Breakfast Cereal Is Back With A DTC Reboot

Cold breakfast cereal made its official entrance into the American diet in 1863 when it was invented by James Caleb Jackson, in the form of a product he called granula. But cereal’s heyday didn’t really begin until the second half of the 20th century, when it became a staple breakfast product for some 90 percent of the American population. Cereal was carried by three main strengths: it’s inexpensive, it’s easy to prepare and it’s sweet and bland, which means children tend to really, really like it.

It is also given to many, many permutations. In 1970, there were approximately 160 different types of cereal on the market, by the turn of the century there were over 400 and as of 2020, the number is approaching 5,000.

And yet, after almost nine decades dominating the breakfast table, cereal has hit harder times in recent years. Its sales have been flagging for some years, with numerous explanations for the slowdown. Some note that as a processed grain, cereal is high in carbs and sugar. Americans (particularly parents), intent on fighting the obesity epidemic, have spent much of the last few years targeting most breakfast cereals as an empty calorie-rich way to start the day. Others have noted that even cereals that are not manifestly unhealthy are still gluten-rich and high in carbohydrates, which puts it out of step with modern dietary habits and preferences.

And yet others have laid cereal at the feet of millennials bent on destroying every American institution – up to and including Captain Crunch. According to one study, about 40 percent of millennials report that preparing cereal is simply too difficult of a process to take on first thing in the morning.

And those that aren’t too lazy, according to Melissa Abbott, director of culinary insights for the Hartman Group, have palettes that are too sophisticated for Fruity Pebbles.

“The cereal category is certainly shifting,” Abbott told The New York Times. “Consumers overall are less interested in industrially processed grains as a meaningful start to their day.”

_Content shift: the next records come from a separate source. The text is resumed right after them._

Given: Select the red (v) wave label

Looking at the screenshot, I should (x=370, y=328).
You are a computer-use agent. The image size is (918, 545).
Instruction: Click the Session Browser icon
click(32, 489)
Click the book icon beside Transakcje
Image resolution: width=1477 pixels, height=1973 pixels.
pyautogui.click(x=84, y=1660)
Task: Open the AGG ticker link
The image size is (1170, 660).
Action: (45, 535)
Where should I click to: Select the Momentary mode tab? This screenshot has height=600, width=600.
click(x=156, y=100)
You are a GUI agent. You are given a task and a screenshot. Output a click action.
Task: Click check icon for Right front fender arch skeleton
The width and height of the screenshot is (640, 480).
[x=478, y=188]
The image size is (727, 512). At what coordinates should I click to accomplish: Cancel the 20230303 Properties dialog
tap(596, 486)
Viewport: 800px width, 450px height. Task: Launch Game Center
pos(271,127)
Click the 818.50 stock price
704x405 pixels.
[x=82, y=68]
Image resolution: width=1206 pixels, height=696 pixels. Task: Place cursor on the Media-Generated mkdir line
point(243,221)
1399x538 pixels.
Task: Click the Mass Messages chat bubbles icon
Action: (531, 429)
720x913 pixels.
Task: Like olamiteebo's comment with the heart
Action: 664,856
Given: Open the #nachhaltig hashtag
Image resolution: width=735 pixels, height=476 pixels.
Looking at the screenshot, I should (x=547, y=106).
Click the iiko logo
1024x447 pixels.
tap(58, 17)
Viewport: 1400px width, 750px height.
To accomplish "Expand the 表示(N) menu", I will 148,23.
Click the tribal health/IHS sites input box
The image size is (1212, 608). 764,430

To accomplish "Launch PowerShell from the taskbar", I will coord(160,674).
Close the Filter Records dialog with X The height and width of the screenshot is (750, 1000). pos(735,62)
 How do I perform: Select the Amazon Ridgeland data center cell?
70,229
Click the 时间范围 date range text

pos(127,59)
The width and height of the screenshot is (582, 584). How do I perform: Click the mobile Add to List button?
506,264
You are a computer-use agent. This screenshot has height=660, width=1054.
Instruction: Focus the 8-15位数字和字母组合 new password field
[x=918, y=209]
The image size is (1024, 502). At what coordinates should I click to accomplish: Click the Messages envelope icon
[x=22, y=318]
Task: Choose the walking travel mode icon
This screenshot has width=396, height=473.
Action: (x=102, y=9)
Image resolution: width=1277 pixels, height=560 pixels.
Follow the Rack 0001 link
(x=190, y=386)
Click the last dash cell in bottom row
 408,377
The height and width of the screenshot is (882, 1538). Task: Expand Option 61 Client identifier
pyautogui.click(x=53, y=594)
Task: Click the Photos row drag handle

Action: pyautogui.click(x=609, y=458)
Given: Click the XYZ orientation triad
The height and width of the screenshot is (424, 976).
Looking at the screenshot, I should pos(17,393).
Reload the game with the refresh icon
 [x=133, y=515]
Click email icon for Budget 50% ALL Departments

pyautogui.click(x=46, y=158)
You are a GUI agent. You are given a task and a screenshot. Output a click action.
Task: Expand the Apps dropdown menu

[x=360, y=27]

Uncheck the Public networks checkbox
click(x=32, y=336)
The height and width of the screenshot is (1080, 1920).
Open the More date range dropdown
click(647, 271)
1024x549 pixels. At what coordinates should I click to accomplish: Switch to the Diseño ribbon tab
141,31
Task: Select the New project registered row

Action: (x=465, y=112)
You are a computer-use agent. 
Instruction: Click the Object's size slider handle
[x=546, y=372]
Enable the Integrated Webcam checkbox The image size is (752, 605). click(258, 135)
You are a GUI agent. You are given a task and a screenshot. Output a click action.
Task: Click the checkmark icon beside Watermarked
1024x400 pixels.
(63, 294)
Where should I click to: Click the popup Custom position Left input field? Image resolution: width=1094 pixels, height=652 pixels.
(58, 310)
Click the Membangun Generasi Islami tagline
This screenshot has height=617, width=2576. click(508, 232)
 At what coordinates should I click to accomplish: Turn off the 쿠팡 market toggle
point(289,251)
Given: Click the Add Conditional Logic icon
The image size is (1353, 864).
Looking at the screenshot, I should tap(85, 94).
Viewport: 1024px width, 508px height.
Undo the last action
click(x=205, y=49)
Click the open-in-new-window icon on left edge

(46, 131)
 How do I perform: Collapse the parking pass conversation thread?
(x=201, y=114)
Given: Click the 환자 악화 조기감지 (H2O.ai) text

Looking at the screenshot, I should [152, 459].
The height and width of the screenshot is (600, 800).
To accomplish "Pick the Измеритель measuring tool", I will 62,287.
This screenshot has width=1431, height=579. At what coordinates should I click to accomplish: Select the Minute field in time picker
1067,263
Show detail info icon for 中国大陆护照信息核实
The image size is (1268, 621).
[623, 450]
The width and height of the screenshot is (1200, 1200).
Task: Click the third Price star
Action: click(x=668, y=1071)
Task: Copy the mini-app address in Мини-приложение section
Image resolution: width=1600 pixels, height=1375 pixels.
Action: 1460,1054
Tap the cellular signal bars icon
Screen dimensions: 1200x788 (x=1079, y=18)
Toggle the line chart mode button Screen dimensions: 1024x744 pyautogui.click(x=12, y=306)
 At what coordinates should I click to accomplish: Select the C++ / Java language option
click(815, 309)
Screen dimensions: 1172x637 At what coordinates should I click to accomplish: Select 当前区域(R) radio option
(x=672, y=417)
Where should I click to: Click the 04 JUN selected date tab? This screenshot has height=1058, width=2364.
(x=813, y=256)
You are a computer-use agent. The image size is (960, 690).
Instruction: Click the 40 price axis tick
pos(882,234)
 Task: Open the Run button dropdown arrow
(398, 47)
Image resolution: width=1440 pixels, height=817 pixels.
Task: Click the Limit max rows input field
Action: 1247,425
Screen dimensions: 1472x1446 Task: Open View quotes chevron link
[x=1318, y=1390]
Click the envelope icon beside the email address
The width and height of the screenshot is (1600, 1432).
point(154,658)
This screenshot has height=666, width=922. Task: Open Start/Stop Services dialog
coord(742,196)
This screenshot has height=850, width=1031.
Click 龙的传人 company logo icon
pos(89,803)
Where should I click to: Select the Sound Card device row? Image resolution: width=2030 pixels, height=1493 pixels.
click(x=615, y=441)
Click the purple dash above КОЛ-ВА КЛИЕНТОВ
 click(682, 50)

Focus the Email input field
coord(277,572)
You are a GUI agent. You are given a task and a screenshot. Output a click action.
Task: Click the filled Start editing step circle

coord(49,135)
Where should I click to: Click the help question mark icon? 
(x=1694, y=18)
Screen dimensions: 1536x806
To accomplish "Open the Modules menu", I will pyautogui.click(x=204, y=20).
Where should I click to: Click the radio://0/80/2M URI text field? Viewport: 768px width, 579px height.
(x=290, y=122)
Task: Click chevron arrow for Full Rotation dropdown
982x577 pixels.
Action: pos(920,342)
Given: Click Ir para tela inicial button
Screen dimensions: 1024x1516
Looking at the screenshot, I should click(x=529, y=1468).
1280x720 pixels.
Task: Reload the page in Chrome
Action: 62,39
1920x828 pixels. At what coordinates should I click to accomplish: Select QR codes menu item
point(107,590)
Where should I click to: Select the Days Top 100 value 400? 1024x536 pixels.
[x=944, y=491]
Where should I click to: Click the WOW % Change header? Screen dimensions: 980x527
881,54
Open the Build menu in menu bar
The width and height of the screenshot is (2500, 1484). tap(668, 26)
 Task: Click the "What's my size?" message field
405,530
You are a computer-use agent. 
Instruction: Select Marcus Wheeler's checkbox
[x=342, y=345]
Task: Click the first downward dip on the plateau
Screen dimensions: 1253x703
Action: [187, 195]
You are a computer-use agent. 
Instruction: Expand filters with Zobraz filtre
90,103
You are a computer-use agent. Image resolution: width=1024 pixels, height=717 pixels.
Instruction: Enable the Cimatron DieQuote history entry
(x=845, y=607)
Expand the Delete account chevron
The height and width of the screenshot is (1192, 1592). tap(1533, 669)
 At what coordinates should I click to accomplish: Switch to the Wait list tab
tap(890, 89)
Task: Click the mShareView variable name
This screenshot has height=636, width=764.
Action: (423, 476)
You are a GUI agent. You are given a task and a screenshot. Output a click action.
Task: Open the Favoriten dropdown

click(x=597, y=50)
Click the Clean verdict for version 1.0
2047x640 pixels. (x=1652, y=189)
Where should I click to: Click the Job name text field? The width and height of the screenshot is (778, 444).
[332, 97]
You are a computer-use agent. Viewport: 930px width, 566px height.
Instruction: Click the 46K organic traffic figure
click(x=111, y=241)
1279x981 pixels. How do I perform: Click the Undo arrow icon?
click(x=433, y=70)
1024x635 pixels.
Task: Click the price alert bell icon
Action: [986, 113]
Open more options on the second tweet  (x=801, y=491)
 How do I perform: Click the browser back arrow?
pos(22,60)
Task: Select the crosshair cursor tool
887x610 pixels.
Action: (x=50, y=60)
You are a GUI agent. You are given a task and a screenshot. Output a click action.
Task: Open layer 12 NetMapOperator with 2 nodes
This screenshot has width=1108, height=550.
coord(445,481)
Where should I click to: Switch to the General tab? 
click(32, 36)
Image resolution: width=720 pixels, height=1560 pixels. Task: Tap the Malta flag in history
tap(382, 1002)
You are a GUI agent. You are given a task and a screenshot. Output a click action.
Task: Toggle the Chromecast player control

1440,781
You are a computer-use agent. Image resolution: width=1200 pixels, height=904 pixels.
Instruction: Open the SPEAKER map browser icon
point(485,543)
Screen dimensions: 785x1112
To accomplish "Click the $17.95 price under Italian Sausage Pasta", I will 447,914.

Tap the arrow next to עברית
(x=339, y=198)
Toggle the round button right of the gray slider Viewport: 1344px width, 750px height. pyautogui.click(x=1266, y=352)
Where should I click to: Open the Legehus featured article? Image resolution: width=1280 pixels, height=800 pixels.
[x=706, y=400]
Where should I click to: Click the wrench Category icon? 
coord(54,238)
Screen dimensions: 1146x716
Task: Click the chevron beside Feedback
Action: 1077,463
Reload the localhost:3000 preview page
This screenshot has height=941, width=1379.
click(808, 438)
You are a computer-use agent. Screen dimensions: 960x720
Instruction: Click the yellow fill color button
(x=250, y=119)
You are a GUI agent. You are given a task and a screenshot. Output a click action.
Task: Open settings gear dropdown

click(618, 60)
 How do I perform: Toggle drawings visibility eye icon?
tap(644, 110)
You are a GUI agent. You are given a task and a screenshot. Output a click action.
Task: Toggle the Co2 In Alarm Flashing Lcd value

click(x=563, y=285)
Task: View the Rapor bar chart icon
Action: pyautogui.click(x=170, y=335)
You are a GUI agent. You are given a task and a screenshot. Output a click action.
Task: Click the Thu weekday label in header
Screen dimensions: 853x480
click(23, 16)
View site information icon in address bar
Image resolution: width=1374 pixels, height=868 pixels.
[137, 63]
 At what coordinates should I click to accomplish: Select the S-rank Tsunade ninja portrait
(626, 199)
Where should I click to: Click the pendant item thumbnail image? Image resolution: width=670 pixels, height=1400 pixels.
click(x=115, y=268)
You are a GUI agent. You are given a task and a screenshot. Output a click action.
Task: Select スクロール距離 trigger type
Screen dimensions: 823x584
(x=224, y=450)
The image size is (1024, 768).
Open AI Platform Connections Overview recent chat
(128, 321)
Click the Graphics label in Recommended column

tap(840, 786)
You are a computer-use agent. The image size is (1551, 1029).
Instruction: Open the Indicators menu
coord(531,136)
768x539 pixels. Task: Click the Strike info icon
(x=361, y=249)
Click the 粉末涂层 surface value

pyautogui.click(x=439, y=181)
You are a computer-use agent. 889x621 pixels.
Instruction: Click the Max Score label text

But for founders like Greg Sewitz and Gabi Lewis, who launched the independent cereal company Magic Spoon in April of this year, cereal doesn’t necessarily have to be left behind with other 20th-century innovations that didn’t quite make the transition into the digital era. It just needs a contemporary upgrade to make it a healthier choice, without sacrificing what it is about cereal that people have loved for the past 150 or so years.

“As we were thinking through the world of food products, there really aren’t many that people have a true emotional connection to and history with the way they do with cereal,” Sewitz told Vox. “You talk to somebody about their favorite cereal and their eyes just light up immediately, and they think back to the pantry they had when they were a kid.”

The problem for the adult who is now stocking their own pantry, according to Sewitz, is the sharp bifurcation of cereal: The kind that tastes good is bad for you and the healthy kind tastes like wood filings.

Magic Spoon attempts to close that gap by offering cereal that should taste familiar to any fan of the classic variations on sweetness (frosted, cinnamon, cocoa and fruit) – but instead of sugar, the company uses allulose, a sugar substitute found naturally in jackfruits and figs that doesn’t have the same effect on human blood sugar and insulin production as its chemical cousin sucrose. The average Magic Spoon bowl contains three grams of carbs and 12 grams of protein. The brand also distinguishes itself with its eye-catching packaging: bright, Pepto-pink boxes with purple writing and a cartoon child riding a large muppety-looking bird.

“It’s all centered around this fine line that we are trying to walk between nodding to the nostalgia and fun of the Saturday morning, cartoon-style cereals of yesteryear, but also bringing a new product that feels very modern and speaks to a contemporary consumer with all of the things that they value and care about,” Sewitz said.

Also, he noted, cereal boxes – which Magic Spoon sells direct to consumers in packs of four for $39 – are extremely easy to pack and ship.

Cereal, according to Sewitz, might be down, but it’s not out. It was and will be again the most popular breakfast food in America. It just needs a bit of tweaking, he said, to make it a modern meal instead of an unhealthy throwback.